▶ _GIVEN ENTRIES_:
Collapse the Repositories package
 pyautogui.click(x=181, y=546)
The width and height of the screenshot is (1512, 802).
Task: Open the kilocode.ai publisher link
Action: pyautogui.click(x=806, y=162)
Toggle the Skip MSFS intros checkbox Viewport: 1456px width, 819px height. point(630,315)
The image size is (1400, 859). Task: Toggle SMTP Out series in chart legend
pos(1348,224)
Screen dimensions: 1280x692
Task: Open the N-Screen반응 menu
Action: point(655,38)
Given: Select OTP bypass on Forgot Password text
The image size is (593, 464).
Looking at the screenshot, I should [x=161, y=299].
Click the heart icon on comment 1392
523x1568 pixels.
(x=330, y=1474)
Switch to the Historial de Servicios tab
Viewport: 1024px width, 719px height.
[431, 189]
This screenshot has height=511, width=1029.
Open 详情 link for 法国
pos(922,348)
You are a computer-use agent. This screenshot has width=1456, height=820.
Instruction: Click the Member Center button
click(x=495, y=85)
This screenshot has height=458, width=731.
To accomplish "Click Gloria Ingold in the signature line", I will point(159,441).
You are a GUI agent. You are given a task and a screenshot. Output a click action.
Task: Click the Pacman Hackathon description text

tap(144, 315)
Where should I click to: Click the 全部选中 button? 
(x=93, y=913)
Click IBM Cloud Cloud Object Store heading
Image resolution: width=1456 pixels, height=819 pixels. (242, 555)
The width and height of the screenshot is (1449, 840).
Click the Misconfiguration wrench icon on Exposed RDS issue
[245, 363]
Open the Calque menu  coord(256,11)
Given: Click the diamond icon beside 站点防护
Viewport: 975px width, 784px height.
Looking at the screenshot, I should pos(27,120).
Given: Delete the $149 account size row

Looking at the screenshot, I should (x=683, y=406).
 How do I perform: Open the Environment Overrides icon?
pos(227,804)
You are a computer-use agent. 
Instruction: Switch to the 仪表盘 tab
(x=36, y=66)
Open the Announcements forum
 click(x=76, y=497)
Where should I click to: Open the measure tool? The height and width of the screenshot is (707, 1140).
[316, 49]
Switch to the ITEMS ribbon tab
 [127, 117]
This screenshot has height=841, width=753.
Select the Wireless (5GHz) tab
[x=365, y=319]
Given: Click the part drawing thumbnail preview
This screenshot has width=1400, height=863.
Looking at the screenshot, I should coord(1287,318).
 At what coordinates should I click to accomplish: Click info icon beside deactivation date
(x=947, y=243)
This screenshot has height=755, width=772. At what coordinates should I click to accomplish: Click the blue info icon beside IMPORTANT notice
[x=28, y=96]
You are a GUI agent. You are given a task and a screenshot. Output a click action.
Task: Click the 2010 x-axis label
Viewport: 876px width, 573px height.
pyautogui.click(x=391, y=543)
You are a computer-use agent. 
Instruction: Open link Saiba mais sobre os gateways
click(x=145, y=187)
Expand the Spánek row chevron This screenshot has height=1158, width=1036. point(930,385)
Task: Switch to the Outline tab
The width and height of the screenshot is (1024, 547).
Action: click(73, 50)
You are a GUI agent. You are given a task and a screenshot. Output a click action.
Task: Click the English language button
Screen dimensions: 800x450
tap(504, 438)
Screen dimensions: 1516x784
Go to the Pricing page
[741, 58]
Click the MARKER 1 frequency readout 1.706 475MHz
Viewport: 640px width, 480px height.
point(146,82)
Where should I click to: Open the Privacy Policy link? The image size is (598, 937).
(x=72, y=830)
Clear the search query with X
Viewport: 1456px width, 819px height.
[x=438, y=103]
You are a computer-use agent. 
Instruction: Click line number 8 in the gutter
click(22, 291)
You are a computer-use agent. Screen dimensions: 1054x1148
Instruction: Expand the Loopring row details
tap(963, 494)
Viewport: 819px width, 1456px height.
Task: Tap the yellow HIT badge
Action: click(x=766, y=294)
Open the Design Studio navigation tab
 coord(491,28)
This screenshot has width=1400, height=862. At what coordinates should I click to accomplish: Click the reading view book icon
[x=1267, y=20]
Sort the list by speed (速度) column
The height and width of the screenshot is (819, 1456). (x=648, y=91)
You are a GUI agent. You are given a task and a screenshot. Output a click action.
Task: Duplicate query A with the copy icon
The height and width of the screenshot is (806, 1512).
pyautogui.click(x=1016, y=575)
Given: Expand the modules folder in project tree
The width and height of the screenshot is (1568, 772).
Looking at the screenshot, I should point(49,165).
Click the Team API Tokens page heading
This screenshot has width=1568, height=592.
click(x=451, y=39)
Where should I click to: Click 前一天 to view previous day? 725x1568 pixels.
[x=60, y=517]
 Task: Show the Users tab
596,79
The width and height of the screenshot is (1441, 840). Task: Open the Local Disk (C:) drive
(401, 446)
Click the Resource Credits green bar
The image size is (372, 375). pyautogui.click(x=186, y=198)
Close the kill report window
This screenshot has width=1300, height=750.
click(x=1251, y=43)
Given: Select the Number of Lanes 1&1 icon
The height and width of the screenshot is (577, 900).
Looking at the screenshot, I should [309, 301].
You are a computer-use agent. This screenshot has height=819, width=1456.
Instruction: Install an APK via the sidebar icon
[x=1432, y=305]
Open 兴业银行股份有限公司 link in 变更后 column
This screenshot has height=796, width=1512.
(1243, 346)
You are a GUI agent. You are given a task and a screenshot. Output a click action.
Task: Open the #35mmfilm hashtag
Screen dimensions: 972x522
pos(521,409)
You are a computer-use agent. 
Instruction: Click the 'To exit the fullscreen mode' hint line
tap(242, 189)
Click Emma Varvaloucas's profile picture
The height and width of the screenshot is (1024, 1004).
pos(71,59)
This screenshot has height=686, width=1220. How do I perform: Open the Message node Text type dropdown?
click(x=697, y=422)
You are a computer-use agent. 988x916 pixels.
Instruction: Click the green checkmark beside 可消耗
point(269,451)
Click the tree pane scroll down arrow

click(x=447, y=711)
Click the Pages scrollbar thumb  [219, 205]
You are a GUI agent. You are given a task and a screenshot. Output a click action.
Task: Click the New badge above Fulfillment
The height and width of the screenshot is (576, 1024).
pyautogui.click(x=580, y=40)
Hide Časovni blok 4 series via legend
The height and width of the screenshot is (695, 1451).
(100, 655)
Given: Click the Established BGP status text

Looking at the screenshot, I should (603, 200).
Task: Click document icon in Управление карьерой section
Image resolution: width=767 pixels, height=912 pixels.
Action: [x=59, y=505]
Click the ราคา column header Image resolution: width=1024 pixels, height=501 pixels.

▶ _BRIEF_: Copy out every row above word for word, keeping each line in its original order.

▶ _RESPONSE BELOW_:
Collapse the Repositories package
 pyautogui.click(x=181, y=546)
The width and height of the screenshot is (1512, 802).
Task: Open the kilocode.ai publisher link
Action: pyautogui.click(x=806, y=162)
Toggle the Skip MSFS intros checkbox Viewport: 1456px width, 819px height. point(630,315)
The image size is (1400, 859). Task: Toggle SMTP Out series in chart legend
pos(1348,224)
Screen dimensions: 1280x692
Task: Open the N-Screen반응 menu
Action: point(655,38)
Given: Select OTP bypass on Forgot Password text
The image size is (593, 464).
Looking at the screenshot, I should [x=161, y=299].
Click the heart icon on comment 1392
523x1568 pixels.
(x=330, y=1474)
Switch to the Historial de Servicios tab
Viewport: 1024px width, 719px height.
[431, 189]
This screenshot has height=511, width=1029.
Open 详情 link for 法国
pos(922,348)
You are a computer-use agent. This screenshot has width=1456, height=820.
Instruction: Click the Member Center button
click(x=495, y=85)
This screenshot has height=458, width=731.
To accomplish "Click Gloria Ingold in the signature line", I will point(159,441).
You are a GUI agent. You are given a task and a screenshot. Output a click action.
Task: Click the Pacman Hackathon description text

tap(144, 315)
Where should I click to: Click the 全部选中 button? 
(x=93, y=913)
Click IBM Cloud Cloud Object Store heading
Image resolution: width=1456 pixels, height=819 pixels. (242, 555)
The width and height of the screenshot is (1449, 840).
Click the Misconfiguration wrench icon on Exposed RDS issue
[245, 363]
Open the Calque menu  coord(256,11)
Given: Click the diamond icon beside 站点防护
Viewport: 975px width, 784px height.
Looking at the screenshot, I should pos(27,120).
Given: Delete the $149 account size row

Looking at the screenshot, I should (x=683, y=406).
 How do I perform: Open the Environment Overrides icon?
pos(227,804)
You are a computer-use agent. 
Instruction: Switch to the 仪表盘 tab
(x=36, y=66)
Open the Announcements forum
 click(x=76, y=497)
Where should I click to: Open the measure tool? The height and width of the screenshot is (707, 1140).
[316, 49]
Switch to the ITEMS ribbon tab
 [127, 117]
This screenshot has height=841, width=753.
Select the Wireless (5GHz) tab
[x=365, y=319]
Given: Click the part drawing thumbnail preview
This screenshot has width=1400, height=863.
Looking at the screenshot, I should coord(1287,318).
 At what coordinates should I click to accomplish: Click info icon beside deactivation date
(x=947, y=243)
This screenshot has height=755, width=772. At what coordinates should I click to accomplish: Click the blue info icon beside IMPORTANT notice
[x=28, y=96]
You are a GUI agent. You are given a task and a screenshot. Output a click action.
Task: Click the 2010 x-axis label
Viewport: 876px width, 573px height.
pyautogui.click(x=391, y=543)
You are a computer-use agent. 
Instruction: Open link Saiba mais sobre os gateways
click(x=145, y=187)
Expand the Spánek row chevron This screenshot has height=1158, width=1036. point(930,385)
Task: Switch to the Outline tab
The width and height of the screenshot is (1024, 547).
Action: click(73, 50)
You are a GUI agent. You are given a task and a screenshot. Output a click action.
Task: Click the English language button
Screen dimensions: 800x450
tap(504, 438)
Screen dimensions: 1516x784
Go to the Pricing page
[741, 58]
Click the MARKER 1 frequency readout 1.706 475MHz
Viewport: 640px width, 480px height.
point(146,82)
Where should I click to: Open the Privacy Policy link? The image size is (598, 937).
(x=72, y=830)
Clear the search query with X
Viewport: 1456px width, 819px height.
[x=438, y=103]
You are a computer-use agent. 
Instruction: Click line number 8 in the gutter
click(22, 291)
You are a computer-use agent. Screen dimensions: 1054x1148
Instruction: Expand the Loopring row details
tap(963, 494)
Viewport: 819px width, 1456px height.
Task: Tap the yellow HIT badge
Action: click(x=766, y=294)
Open the Design Studio navigation tab
 coord(491,28)
This screenshot has width=1400, height=862. At what coordinates should I click to accomplish: Click the reading view book icon
[x=1267, y=20]
Sort the list by speed (速度) column
The height and width of the screenshot is (819, 1456). (x=648, y=91)
You are a GUI agent. You are given a task and a screenshot. Output a click action.
Task: Duplicate query A with the copy icon
The height and width of the screenshot is (806, 1512).
pyautogui.click(x=1016, y=575)
Given: Expand the modules folder in project tree
The width and height of the screenshot is (1568, 772).
Looking at the screenshot, I should point(49,165).
Click the Team API Tokens page heading
This screenshot has width=1568, height=592.
click(x=451, y=39)
Where should I click to: Click 前一天 to view previous day? 725x1568 pixels.
[x=60, y=517]
 Task: Show the Users tab
596,79
The width and height of the screenshot is (1441, 840). Task: Open the Local Disk (C:) drive
(401, 446)
Click the Resource Credits green bar
The image size is (372, 375). pyautogui.click(x=186, y=198)
Close the kill report window
This screenshot has width=1300, height=750.
click(x=1251, y=43)
Given: Select the Number of Lanes 1&1 icon
The height and width of the screenshot is (577, 900).
Looking at the screenshot, I should [309, 301].
You are a computer-use agent. This screenshot has height=819, width=1456.
Instruction: Install an APK via the sidebar icon
[x=1432, y=305]
Open 兴业银行股份有限公司 link in 变更后 column
This screenshot has height=796, width=1512.
(1243, 346)
You are a GUI agent. You are given a task and a screenshot. Output a click action.
Task: Open the #35mmfilm hashtag
Screen dimensions: 972x522
pos(521,409)
You are a computer-use agent. 
Instruction: Click the 'To exit the fullscreen mode' hint line
tap(242, 189)
Click Emma Varvaloucas's profile picture
The height and width of the screenshot is (1024, 1004).
pos(71,59)
This screenshot has height=686, width=1220. How do I perform: Open the Message node Text type dropdown?
click(x=697, y=422)
You are a computer-use agent. 988x916 pixels.
Instruction: Click the green checkmark beside 可消耗
point(269,451)
Click the tree pane scroll down arrow

click(x=447, y=711)
Click the Pages scrollbar thumb  [219, 205]
You are a GUI agent. You are given a task and a screenshot. Output a click action.
Task: Click the New badge above Fulfillment
The height and width of the screenshot is (576, 1024).
pyautogui.click(x=580, y=40)
Hide Časovni blok 4 series via legend
The height and width of the screenshot is (695, 1451).
(100, 655)
Given: Click the Established BGP status text

Looking at the screenshot, I should (603, 200).
Task: Click document icon in Управление карьерой section
Image resolution: width=767 pixels, height=912 pixels.
Action: [x=59, y=505]
Click the ราคา column header Image resolution: width=1024 pixels, height=501 pixels.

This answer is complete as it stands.